The code in python is as follows to normalize the training data (meanwhile we plug the extra column (1,1,…,1).T into X ):

def transform_X(X):
    # Normalization in colunm space
    range_of_X = X.max(axis=0)-X.min(axis=0)
    X = (X-X.min(axis=0))/range_of_X
    # insert (1,1,...,1)^T into the first column of matrix X ,axis=1 代表行，插入每一行的0号位置
    X = np.insert(X, 0, values=1, axis=1)
    return X

GET the Lipschitz Constant

Please find the Lipschitz constants of f(w) and g(u) respectively.

Since the target function is twice differentiable, we can just calculate L by getting its Hessian Matrix’s max eigenvalue, that is also the 2nd norm of ∇²f(w) , we use numpy.linalg.norm() in python to calculate the constant, the code is as follows:

############################################################
#               Find Lipschitz constrants                  #
#   The problem: argmin{ F(w) = (1/n)||y − X_*W||}         #
#   About Lipschitz constrant,we calculate the the 2-norm  #
# of ∇^2(f(w)),that is the most eigenvalue of the Hesian   #
# Matrix of ∇^2(f(w)),and we have||∇^2(f(w))||2 < L ,use   #
# this value to represent the Lipschitz constrant.(in this #
# case it's exactly ||∇^2(f(w))||2.                        #
# And it's easy to calculate that                          #
#           ||∇^2(f(w))||2=(2/n)*||X_^T*X_||               #
############################################################


@timer
@numba.jit(nopython=True,parallel=True)
def get_Lipschitz_constrant(X, n):
    Z = (2/n)*X.T@X
    Lipschitz = np.linalg.norm(Z, ord=2)
    return Lipschitz

Closed Solution

Use the closed form solution to solve the problem, and get the solution u and the corresponding optimal value g_optimal = g(u)

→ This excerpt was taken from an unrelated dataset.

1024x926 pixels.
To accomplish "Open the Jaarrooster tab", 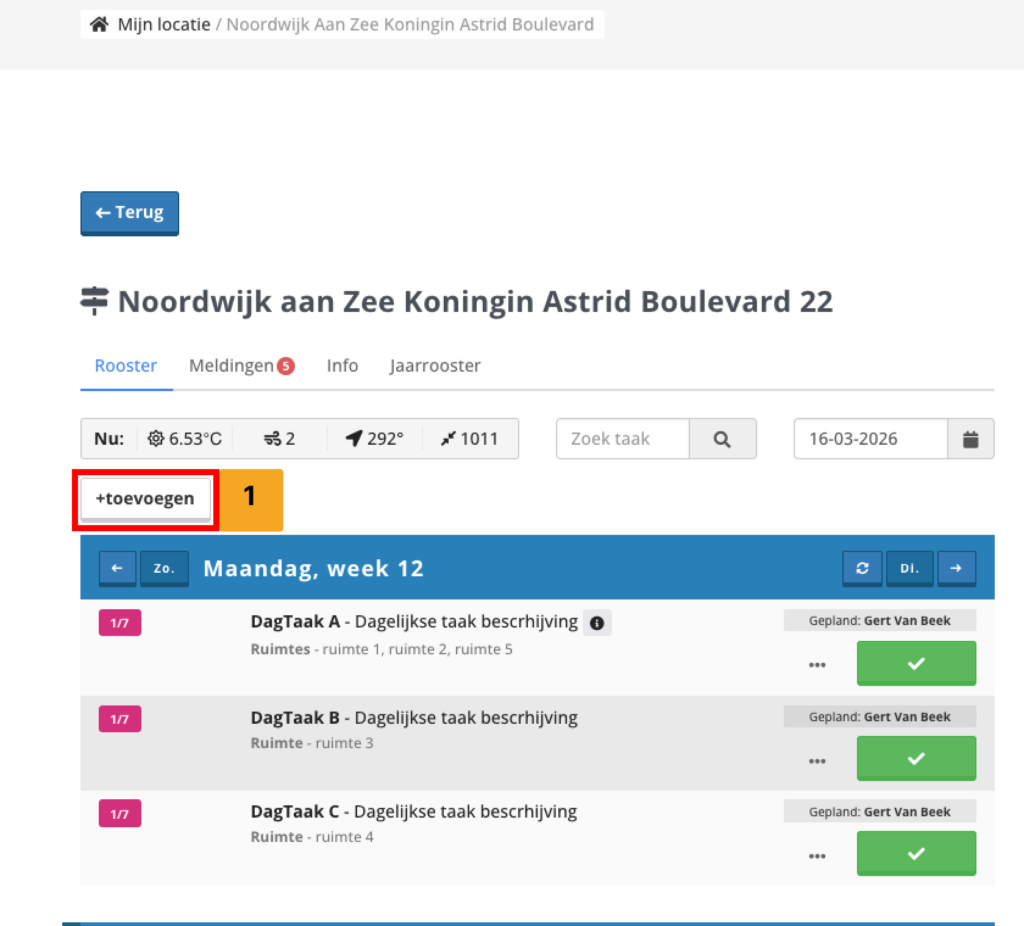I will pyautogui.click(x=435, y=366).
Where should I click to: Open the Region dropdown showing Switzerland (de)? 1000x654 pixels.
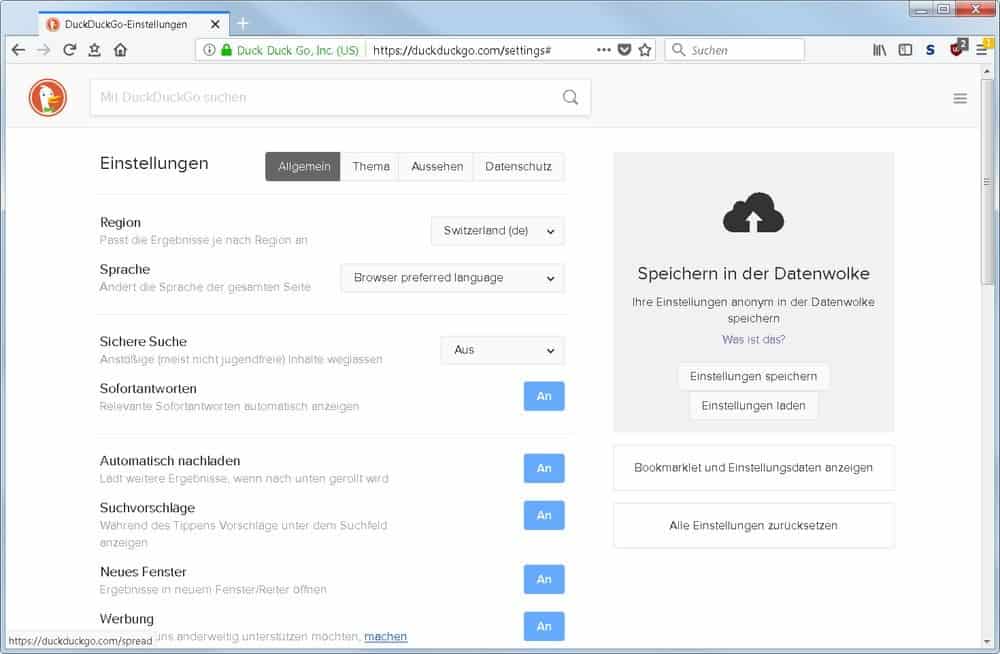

In this section, we directly solve this optimization problem by derivative where the optimal solution in strongly convex function lies uniquely where ∇f(w)=0. From this conclusion , we have this code in python:

#############################################################
#                   By Derivative form                      #
#   Since F(w) = (1/n)||y − X_*W||^2 is strongly convex,the #
# optimal solution is unique, that is ∇f(w)= -2X_^T(y-X_*w) #
# let ∇f(w)=0, we get : w=(X_^T*X_)^-1*X_^T*y.              #
#   In this case, wo get the exact optimal solution w*      #
#############################################################

@timer
@numba.jit(nopython=True,parallel=True) 
def closed_form_solu(X, y):
    # if X_^T*X_ is not invertible,consider adding a regularization lamda*I
    z = X.T@X
    z_inv = np.linalg.inv(z)
    # @ is matrix multiply of narray, if type(X) is matrix ,use * directly
    w = z_inv@X.T@y
    f_w = (1/np.shape(X)[0])*(np.linalg.norm(y-X@w, ord=2)**2)
    return w, f_w

The GD Algorithm

In this section we solve the optimization problem by gradient descent. Before running GD, we have to get the Lipschitz constant to set an appropriate stepsize (also called learning rate).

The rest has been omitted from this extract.